As the primary and secondary outcomes will be captured by the online portal, complete case analyses will be used (i.e. imputation will not be used for these outcomes). The tertiary outcome will be available only for those patients who complete a 6-month follow-up survey; therefore, missing data is expected. A single imputation of best-case scenario (i.e. not smoking and drinking within guidelines) and a single imputation of worst-case scenario (i.e. smoking and drinking in excess of guidelines) will be conducted. If the best-case and worst-case scenarios imply different conclusions, a multiple imputation approach that accounts for the clustered structure of the data will be employed.

All analyses will follow an intention-to-treat approach in which clusters and participants are analyzed in the intervention arm to which they were originally assigned.

Qualitative interviews are taking place with health care practitioners to examine the facilitators and barriers of implementing SBIRT within their practice, as well as the diffusion of knowledge to others within their practice. We will analyze the interviews using a hybrid approach of inductive and deductive coding [46].
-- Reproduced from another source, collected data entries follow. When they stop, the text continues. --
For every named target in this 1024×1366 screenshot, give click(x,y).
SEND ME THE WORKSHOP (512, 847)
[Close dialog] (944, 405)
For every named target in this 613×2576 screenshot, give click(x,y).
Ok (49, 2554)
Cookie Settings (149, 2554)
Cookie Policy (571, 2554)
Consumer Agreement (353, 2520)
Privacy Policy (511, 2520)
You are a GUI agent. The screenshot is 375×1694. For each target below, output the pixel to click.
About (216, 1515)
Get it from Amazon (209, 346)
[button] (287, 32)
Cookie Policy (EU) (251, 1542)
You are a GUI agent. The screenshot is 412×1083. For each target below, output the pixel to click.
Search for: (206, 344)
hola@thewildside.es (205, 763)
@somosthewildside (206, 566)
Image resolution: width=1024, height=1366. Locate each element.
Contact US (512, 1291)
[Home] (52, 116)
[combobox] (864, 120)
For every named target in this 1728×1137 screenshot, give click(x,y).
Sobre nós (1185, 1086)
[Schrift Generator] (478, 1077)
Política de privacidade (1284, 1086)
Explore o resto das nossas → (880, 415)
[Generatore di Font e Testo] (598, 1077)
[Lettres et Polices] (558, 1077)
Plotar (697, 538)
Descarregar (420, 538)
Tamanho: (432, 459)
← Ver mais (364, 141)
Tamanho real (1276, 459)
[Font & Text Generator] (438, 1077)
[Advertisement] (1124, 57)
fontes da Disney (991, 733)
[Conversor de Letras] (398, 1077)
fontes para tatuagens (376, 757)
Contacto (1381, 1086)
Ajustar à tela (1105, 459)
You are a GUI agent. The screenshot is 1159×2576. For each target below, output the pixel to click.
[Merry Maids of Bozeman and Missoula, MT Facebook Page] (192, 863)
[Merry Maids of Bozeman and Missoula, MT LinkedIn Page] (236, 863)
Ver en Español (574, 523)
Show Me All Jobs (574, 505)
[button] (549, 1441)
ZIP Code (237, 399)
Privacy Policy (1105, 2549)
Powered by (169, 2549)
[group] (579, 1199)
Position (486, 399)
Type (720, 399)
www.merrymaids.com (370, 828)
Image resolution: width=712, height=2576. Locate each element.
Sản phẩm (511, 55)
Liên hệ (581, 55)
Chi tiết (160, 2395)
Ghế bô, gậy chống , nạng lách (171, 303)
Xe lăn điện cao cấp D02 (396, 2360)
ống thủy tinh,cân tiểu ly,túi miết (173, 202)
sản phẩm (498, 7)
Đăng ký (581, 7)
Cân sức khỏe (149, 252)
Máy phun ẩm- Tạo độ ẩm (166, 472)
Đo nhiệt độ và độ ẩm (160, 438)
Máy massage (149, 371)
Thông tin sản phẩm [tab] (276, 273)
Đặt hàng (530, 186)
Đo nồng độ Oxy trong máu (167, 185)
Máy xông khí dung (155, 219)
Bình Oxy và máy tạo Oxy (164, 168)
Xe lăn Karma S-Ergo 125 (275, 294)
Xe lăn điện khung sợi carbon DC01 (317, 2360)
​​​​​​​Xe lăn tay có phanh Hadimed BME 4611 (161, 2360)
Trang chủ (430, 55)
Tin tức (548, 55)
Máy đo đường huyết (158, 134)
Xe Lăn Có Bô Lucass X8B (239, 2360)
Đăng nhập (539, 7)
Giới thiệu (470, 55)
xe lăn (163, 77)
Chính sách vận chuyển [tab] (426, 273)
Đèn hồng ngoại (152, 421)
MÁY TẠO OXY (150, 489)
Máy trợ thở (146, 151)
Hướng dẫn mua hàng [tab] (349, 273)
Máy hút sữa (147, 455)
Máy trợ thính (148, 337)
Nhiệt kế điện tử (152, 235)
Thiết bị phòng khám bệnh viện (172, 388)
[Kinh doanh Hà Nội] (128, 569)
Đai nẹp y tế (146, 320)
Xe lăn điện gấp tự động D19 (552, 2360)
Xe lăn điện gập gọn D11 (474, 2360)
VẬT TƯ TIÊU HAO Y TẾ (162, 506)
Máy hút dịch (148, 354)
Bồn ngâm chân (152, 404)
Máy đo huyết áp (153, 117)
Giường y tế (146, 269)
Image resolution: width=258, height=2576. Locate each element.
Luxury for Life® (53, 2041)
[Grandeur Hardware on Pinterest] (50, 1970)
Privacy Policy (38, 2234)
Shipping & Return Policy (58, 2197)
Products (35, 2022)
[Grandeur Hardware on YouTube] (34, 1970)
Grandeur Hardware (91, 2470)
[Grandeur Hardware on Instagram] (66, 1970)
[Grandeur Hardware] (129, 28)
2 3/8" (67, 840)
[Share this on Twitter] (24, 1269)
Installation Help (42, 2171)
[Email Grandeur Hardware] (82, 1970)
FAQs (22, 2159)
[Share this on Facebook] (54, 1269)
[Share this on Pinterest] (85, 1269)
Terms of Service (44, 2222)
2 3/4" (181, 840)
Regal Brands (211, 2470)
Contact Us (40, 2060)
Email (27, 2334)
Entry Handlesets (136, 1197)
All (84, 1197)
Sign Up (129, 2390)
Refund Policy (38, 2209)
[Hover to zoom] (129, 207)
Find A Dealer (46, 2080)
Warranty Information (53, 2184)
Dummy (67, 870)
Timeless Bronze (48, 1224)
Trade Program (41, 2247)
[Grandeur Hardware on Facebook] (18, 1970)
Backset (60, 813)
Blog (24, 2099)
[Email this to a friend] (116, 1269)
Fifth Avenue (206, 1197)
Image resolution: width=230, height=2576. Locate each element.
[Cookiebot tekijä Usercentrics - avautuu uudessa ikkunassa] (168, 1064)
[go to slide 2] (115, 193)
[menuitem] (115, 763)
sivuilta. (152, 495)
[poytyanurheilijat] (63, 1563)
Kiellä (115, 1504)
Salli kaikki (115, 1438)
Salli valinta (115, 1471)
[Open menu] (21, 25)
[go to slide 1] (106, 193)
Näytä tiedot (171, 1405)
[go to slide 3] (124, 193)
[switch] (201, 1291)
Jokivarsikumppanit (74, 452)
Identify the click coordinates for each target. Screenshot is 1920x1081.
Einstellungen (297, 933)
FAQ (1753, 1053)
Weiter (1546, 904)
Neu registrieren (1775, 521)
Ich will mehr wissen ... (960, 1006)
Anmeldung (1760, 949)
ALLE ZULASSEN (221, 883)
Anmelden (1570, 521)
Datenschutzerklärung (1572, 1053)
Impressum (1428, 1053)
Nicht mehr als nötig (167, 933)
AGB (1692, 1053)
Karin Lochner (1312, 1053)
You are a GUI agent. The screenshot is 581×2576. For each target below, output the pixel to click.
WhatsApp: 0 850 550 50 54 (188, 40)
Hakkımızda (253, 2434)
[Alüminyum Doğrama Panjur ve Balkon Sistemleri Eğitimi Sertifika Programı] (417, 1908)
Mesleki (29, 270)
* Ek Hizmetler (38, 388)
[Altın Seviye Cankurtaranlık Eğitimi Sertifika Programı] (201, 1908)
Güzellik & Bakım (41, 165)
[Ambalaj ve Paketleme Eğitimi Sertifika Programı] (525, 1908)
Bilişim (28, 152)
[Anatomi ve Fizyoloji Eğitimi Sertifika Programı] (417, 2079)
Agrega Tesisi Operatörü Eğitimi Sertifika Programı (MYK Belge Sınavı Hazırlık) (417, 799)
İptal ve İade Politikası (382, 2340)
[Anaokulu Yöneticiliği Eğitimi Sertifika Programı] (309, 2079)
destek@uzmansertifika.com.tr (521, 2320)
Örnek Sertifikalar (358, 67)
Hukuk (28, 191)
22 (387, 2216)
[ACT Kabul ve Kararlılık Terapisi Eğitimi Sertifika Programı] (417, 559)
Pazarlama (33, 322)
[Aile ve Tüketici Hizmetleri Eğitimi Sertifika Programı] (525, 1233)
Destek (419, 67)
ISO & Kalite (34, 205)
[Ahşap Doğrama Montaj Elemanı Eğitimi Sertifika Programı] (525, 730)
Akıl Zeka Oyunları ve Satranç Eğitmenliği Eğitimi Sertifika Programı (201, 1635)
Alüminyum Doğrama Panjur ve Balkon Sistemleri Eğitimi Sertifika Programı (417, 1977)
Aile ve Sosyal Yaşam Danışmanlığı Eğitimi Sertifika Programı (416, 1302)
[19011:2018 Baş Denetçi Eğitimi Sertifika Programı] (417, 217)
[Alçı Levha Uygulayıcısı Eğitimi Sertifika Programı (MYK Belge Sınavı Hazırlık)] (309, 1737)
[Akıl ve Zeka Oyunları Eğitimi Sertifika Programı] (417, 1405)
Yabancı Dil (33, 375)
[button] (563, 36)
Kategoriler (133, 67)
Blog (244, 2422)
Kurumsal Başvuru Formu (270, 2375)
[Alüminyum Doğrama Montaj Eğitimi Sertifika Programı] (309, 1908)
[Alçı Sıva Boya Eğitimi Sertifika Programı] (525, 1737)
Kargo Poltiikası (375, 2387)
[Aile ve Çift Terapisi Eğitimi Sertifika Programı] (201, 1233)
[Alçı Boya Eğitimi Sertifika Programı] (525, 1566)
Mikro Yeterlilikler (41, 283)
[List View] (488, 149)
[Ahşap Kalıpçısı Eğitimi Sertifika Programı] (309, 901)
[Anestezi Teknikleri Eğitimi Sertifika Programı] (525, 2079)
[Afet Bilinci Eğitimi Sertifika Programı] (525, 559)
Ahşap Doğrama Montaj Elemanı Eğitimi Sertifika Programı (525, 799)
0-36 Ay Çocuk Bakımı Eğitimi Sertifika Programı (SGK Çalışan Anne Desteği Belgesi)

The study was reviewed by the Research Ethics Board at the Centre for Addiction and Mental Health (approval number: 035-2015). At the time of manuscript submission, the trial is ongoing with baseline data and primary and secondary outcome data collection in progress. The process evaluation data collection has not yet been undertaken.

Initially, this study was believed not to qualify as a clinical trial as per the World Health Organization definition because the primary outcome measures health care practitioner behaviour change, rather than patient health outcomes. However, at the time of manuscript submission, study investigators learned it was appropriate to register any trial involving human participants as a clinical trial. Since this study’s tertiary outcome is to measure patient-level behaviour change, this study was retrospectively registered with ClinicalTrials.gov (NCT03108144). To eliminate any risk of reporting or publication bias, all study investigators have remained blinded to preliminary data analyses, which are conducted by an analyst external to the investigator team to monitor study progress.